Last week, I added a timer in the simple example on parallel, calculating the time of multi-threading part. For this, I figured out in this example, it only took around one third of the total time for the part on multi-thread execution. Then I run this example on the server with 24 cores (48 threads) to investigate the speedup performance and efficiency with various number of threads.
In this table, it proves the speedup performance of multi-thread. For example, with 2 threads, it yields 1.92 speedup compared to that on single thread. If used 18 threads, we can get 17.05 speedup. And if you used all threads, we can only have 32.59 speedup. This is just what we expected. Also, it’s a good news that we are sure that we can get so much speedup by implementing multi-thread algorithm with OpenMP.
I also investigated the difference among static, dynamic, and guided scheduling. But it showed no difference on multi-threading performance.
We used a lot of memory views in Cython code on affine registration, I was wondering how they would be implemented in multi-thread parallelism. So I investigated the C code of simple example generated by Cython.

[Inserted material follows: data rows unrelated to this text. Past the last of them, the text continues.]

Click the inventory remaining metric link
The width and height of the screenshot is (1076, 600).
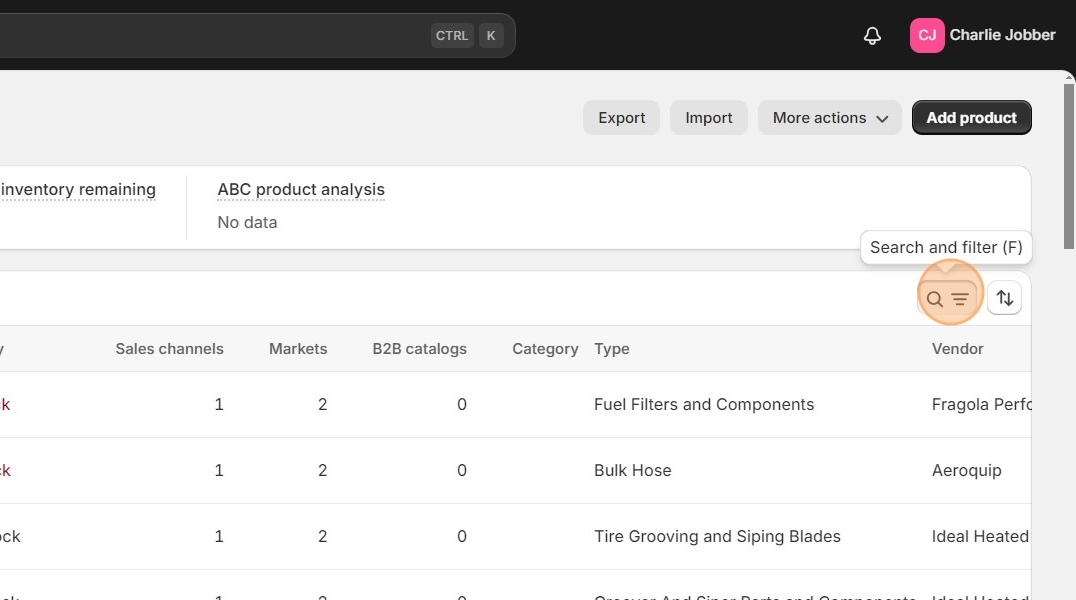pos(78,189)
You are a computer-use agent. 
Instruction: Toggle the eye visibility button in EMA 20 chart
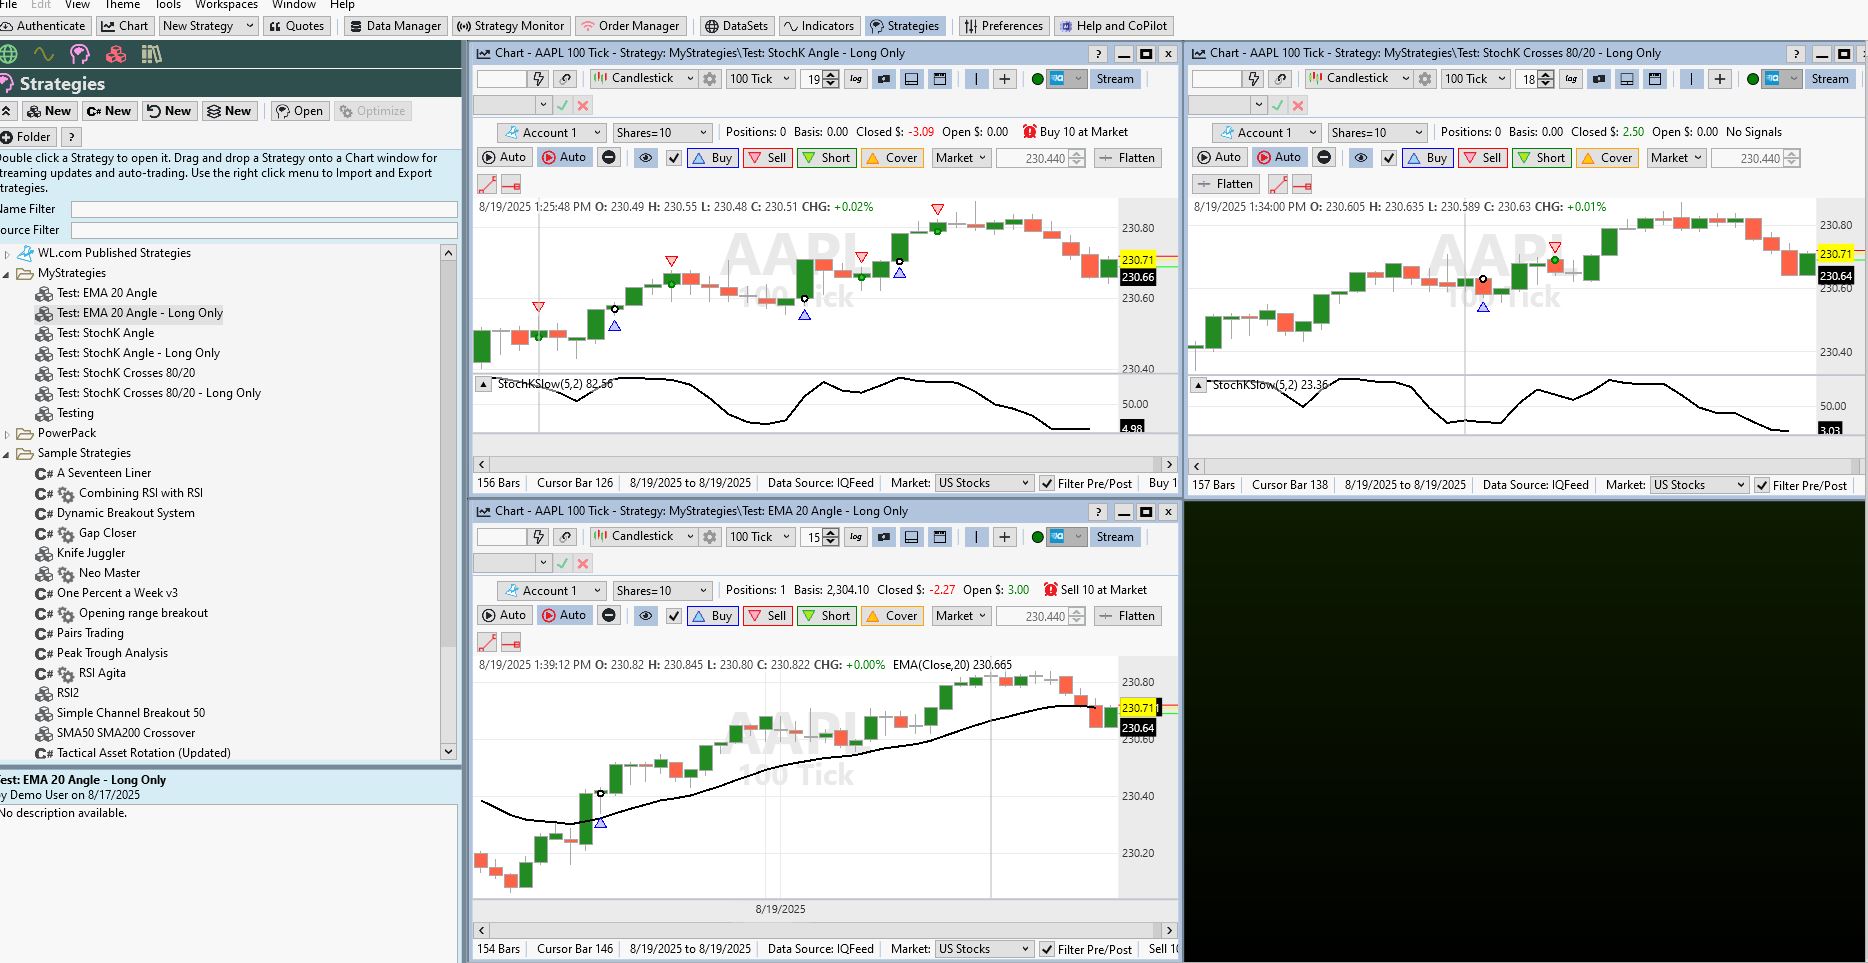coord(646,616)
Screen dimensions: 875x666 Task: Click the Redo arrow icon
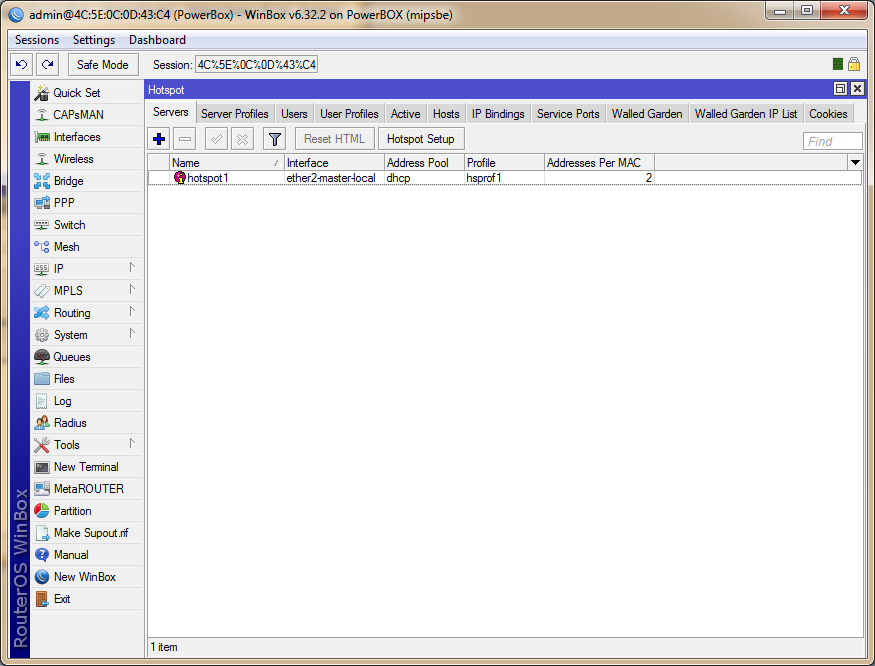pyautogui.click(x=47, y=65)
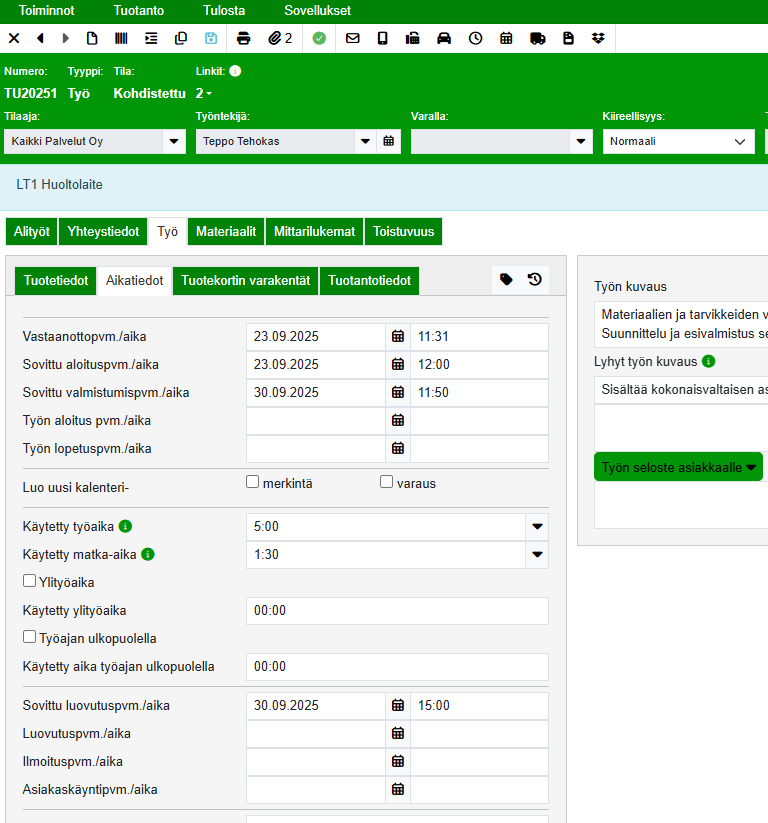
Task: Click the truck delivery icon
Action: coord(537,38)
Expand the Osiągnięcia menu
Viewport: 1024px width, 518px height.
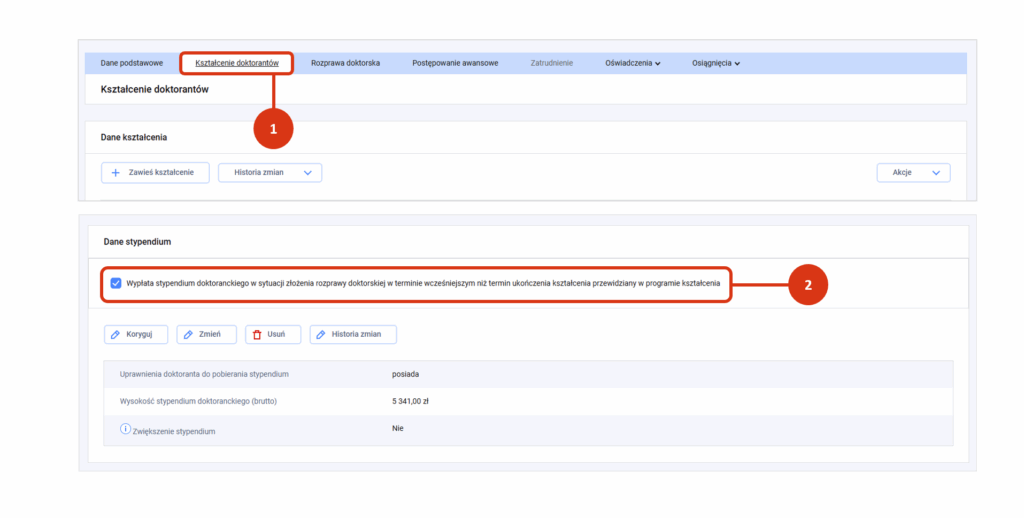(x=715, y=63)
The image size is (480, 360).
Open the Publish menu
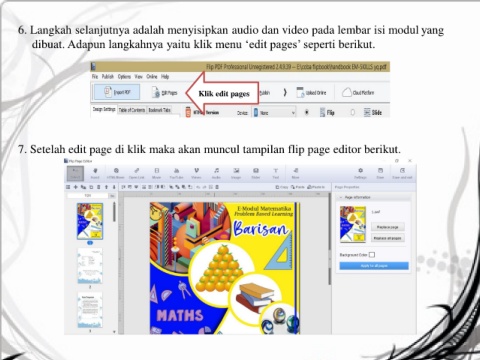point(108,76)
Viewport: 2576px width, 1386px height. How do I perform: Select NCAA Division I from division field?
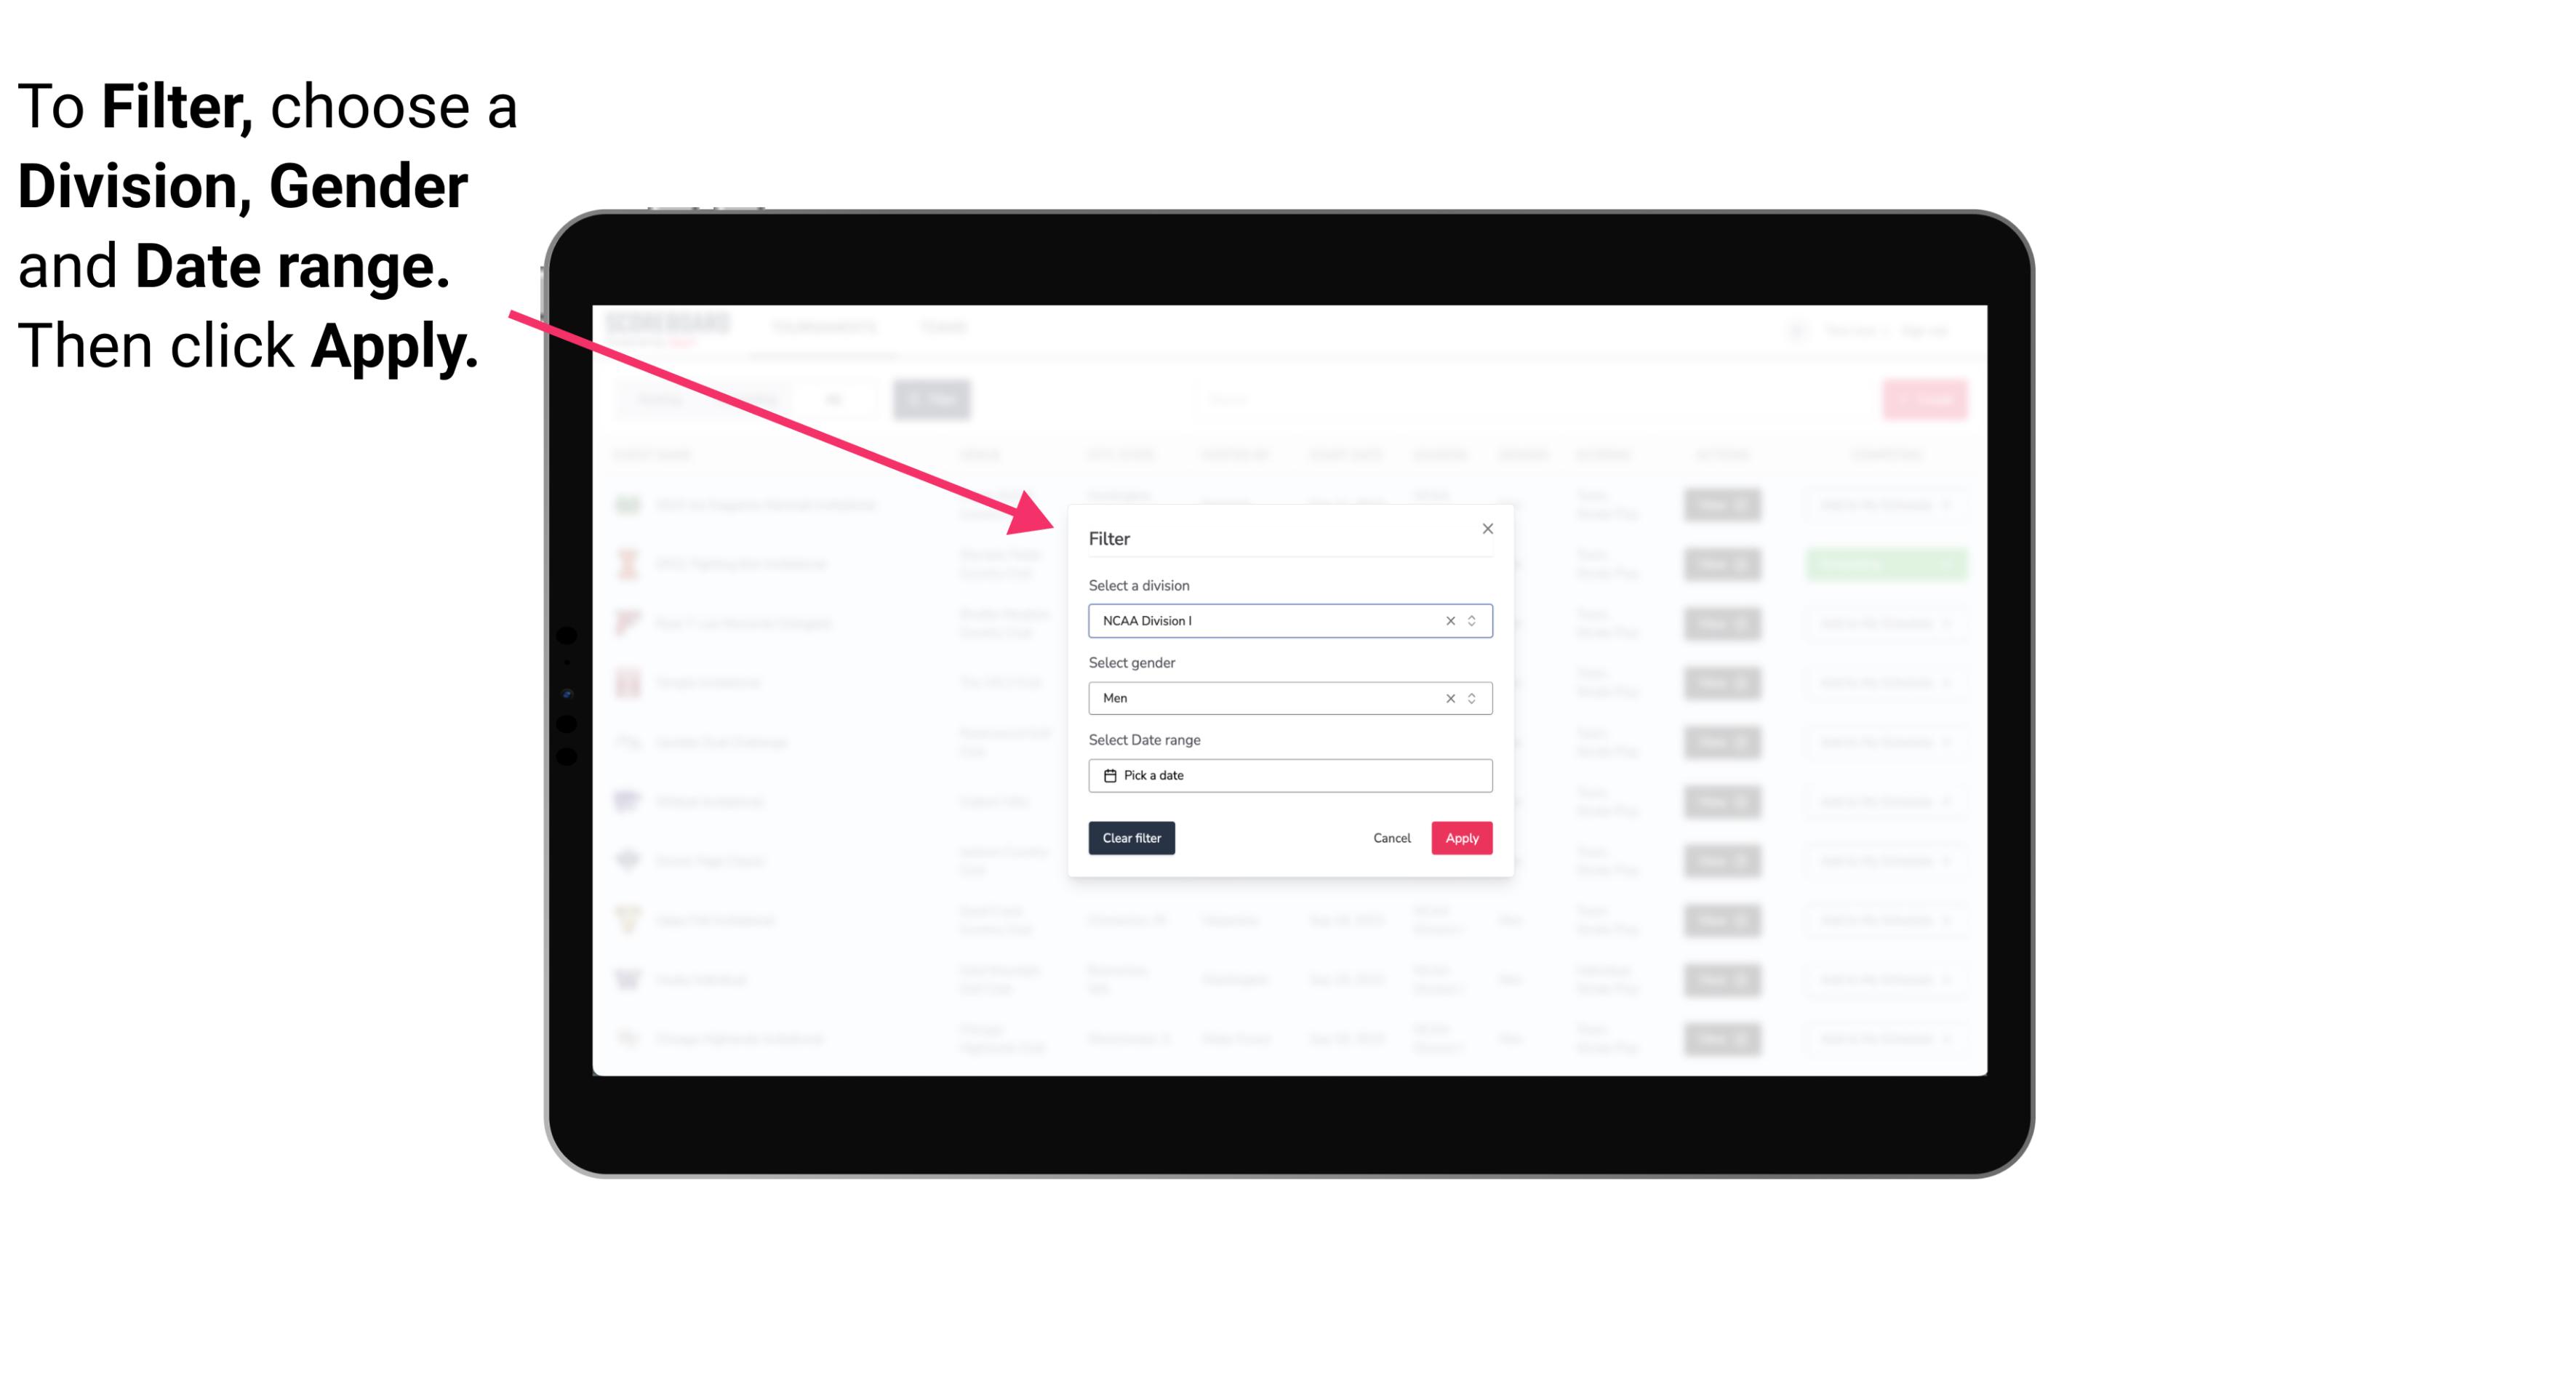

In different threads, it gets access to the memory view through different index. This will cause a problem when parallelizing the code of affine registration (line 3109).
Here we can see, in multiple threads, it writes to the same array ‘x’, ‘dx’, and ‘q’. And this gives a writing conflict among different threads.
As discussed with my mentors, to solve this problem, we consider two different methods. One is to put the multi-thread block into a function. The other one is to add a locker on this part.
This week, I will try to implement these two methods, and investigate which one is better.